Complexo Industrial em Curitibanos: produção se voltou às exportações
Decisão final
A exportação ajudou a Berneck a enfrentar a crise, mas a empresa aposta na retomada do mercado interno para voltar a crescer. “Com as exportações quase não há margem nos painéis. Não é um bom negócio depender demais do mercado externo”, diz a diretora. O surgimento de fábricas de MDF concorrentes no Espírito Santo e em Mato Grosso evidenciou a necessidade de expandir a produção, mas a empresa aguardou a mudança de governo para tomar a decisão final.

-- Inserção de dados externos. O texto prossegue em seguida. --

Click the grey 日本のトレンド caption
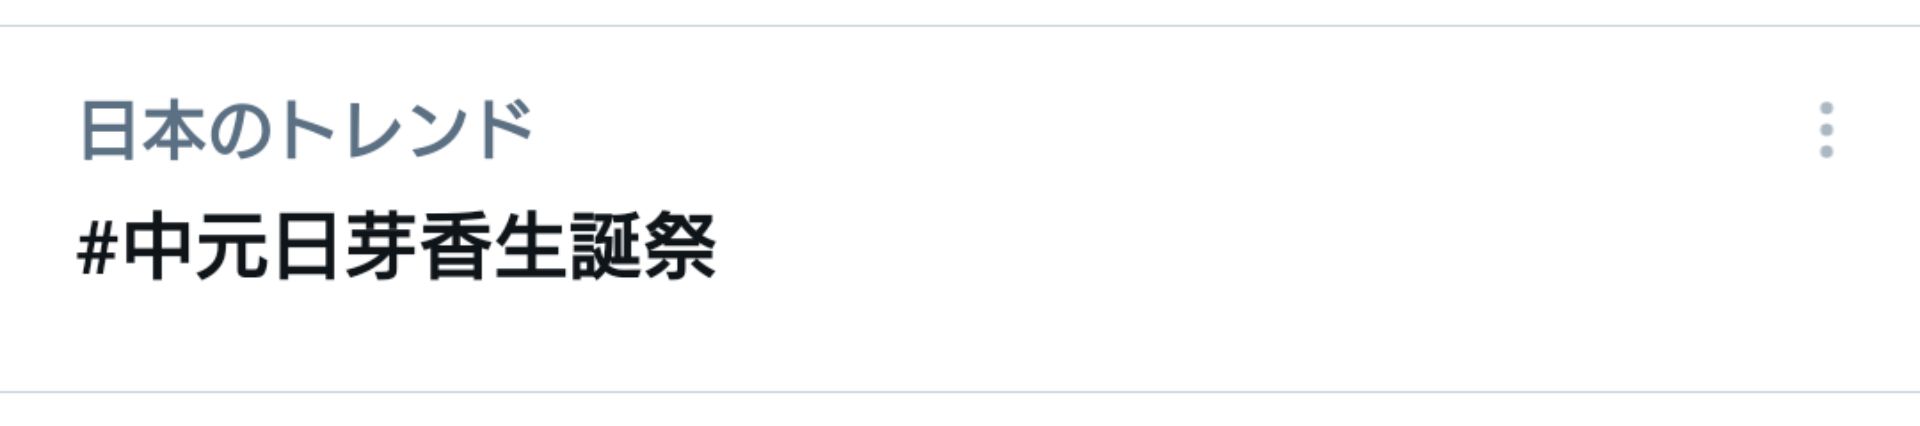The height and width of the screenshot is (426, 1920). coord(306,130)
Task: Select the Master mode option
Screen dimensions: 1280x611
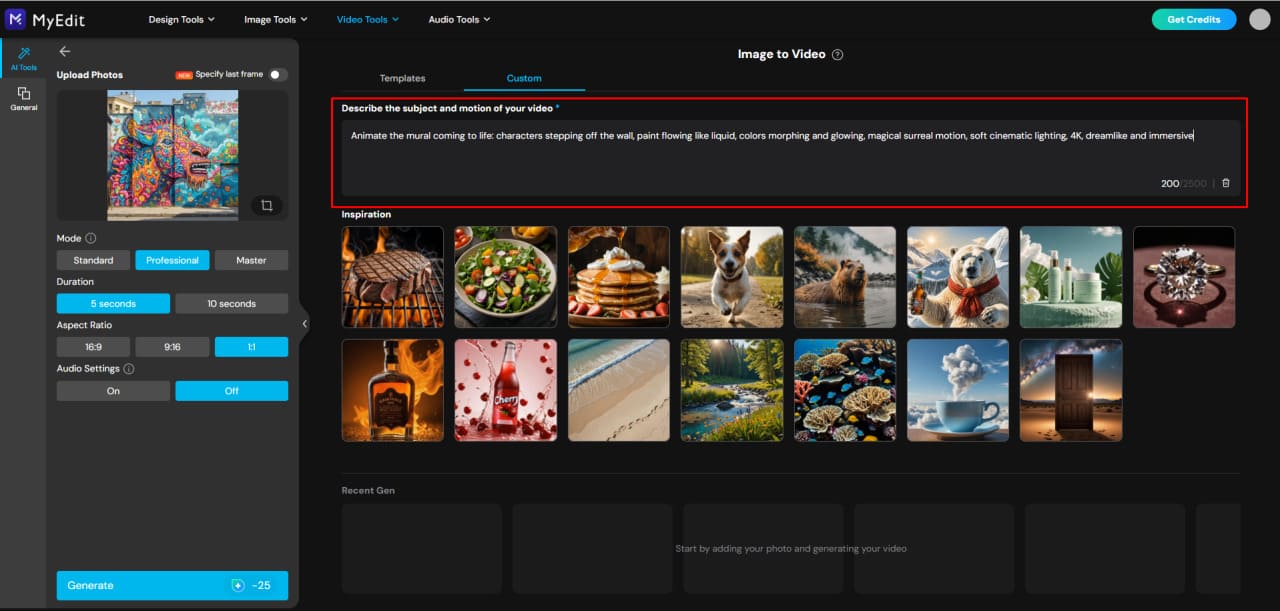Action: (x=251, y=259)
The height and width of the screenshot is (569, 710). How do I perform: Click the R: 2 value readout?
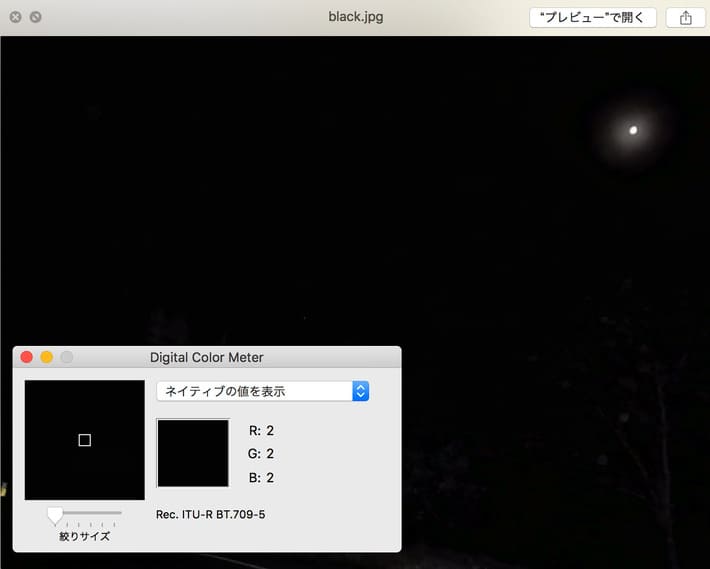click(261, 431)

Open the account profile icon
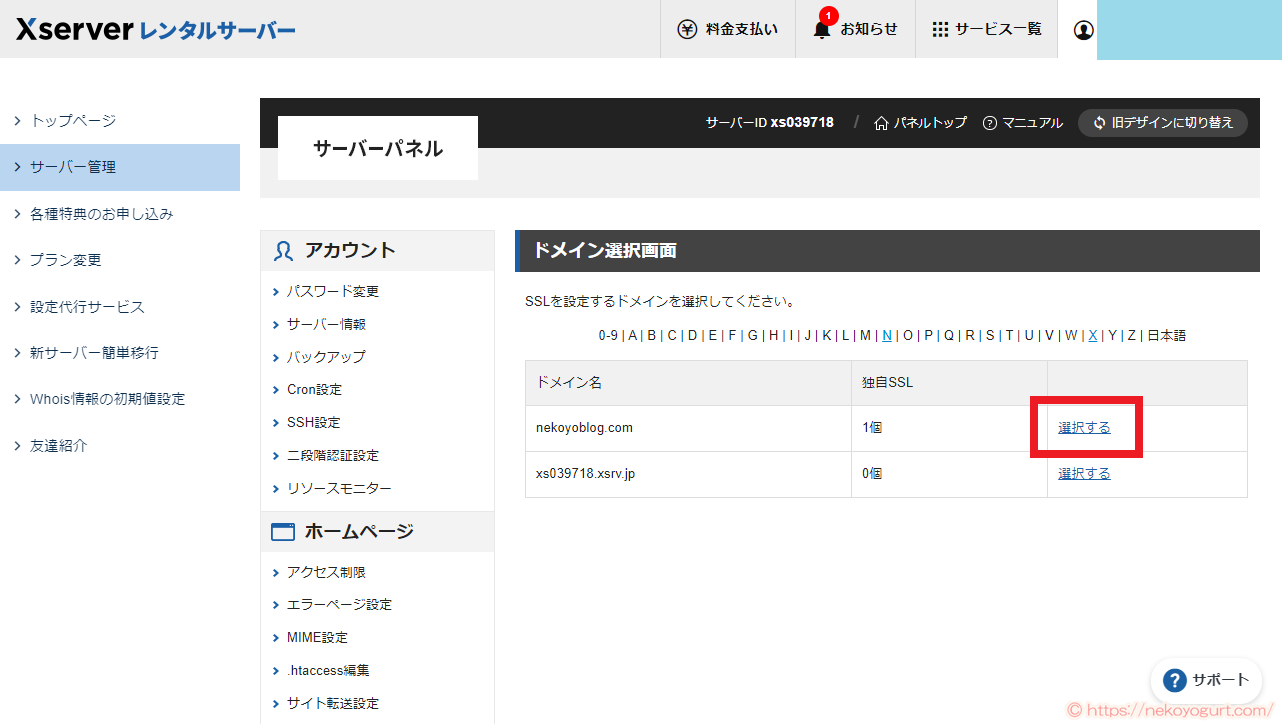[1082, 30]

É certo que a retomada ainda não engrenou. No entanto, há expectativa de que aconteça em breve. “A demanda está retraída e a mola vai soltar”, prevê Graça Berneck.
Santa Catarina tornou-se um dos principais polos para o segmento de painéis, abrigando empresas como a Berneck e a Guararapes. De acordo com dados da Indústria Brasileira de Árvores (IBÁ), a produção de painéis de madeira no Brasil alcançou no ano passado 8,1 milhões de metros cúbicos, quase 3% a mais do que no ano anterior. As exportações responderam por 1,3 milhão de metros cúbicos, volume 4% superior ao de 2017. Já em relação a outros mercados como o de pisos laminados, as vendas domésticas caíram de 11,9 milhões de metros quadrados em 2017 para 11,1 milhões em 2018.

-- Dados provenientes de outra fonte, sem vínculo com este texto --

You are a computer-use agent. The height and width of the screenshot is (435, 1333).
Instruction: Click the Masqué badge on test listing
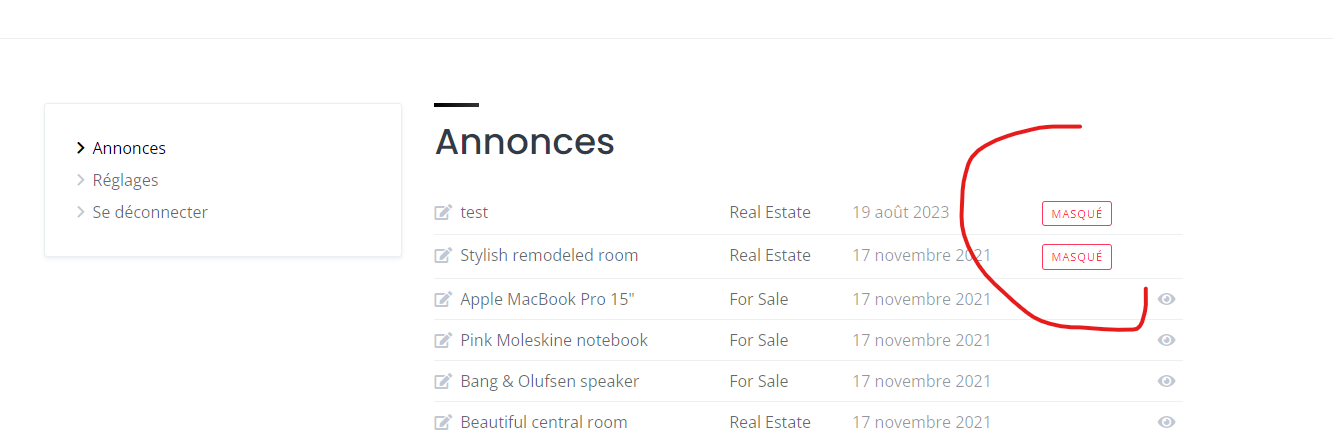1077,213
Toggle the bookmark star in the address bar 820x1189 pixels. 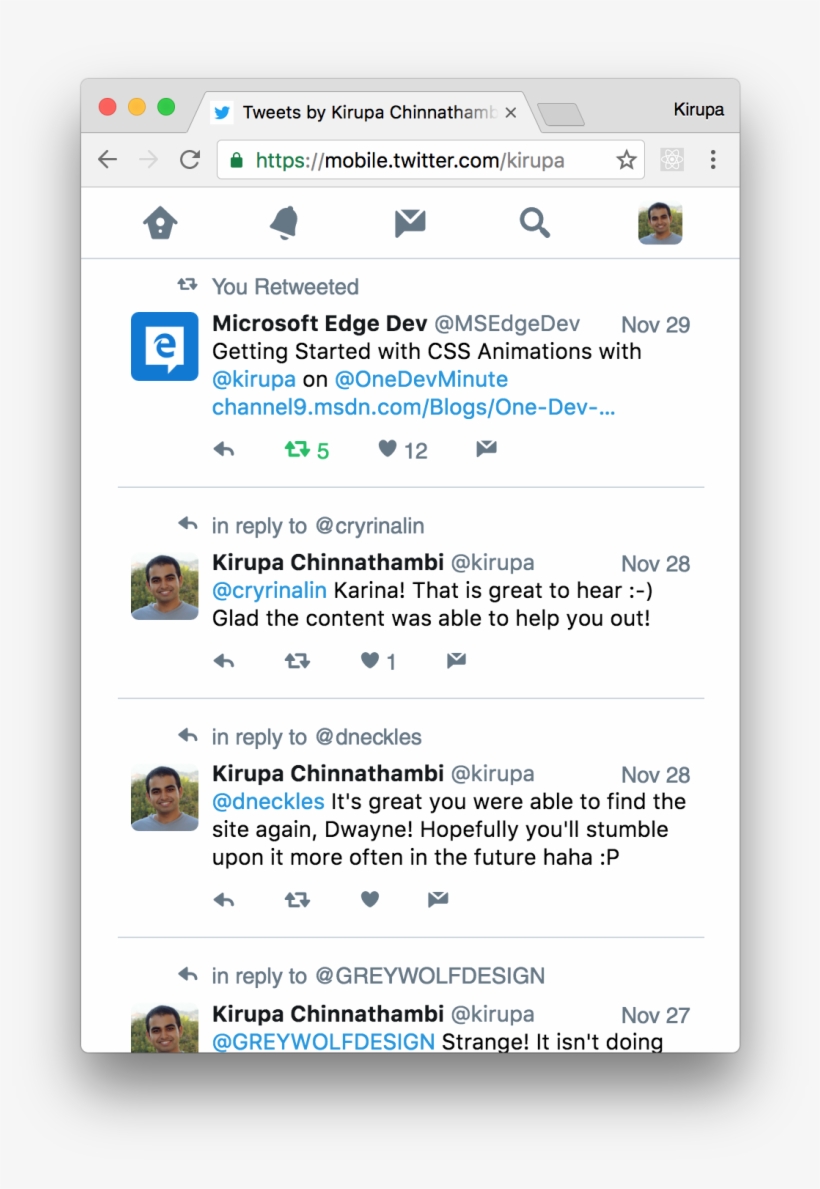(x=626, y=159)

De acordo com o presidente-executivo da IBÁ, Paulo Hartung, a crise da construção civil teve forte impacto no comércio de pisos de madeira. “Com a retomada da economia e da confiança do consumidor, a tendência é de aquecimento”, afirma. Ele observa que a indústria não está aguardando a recuperação da economia e lançou recentemente uma campanha chamada “Laminados, já pensou?”, que busca difundir atributos do piso laminado, como sustentabilidade, resistência e custo-benefício.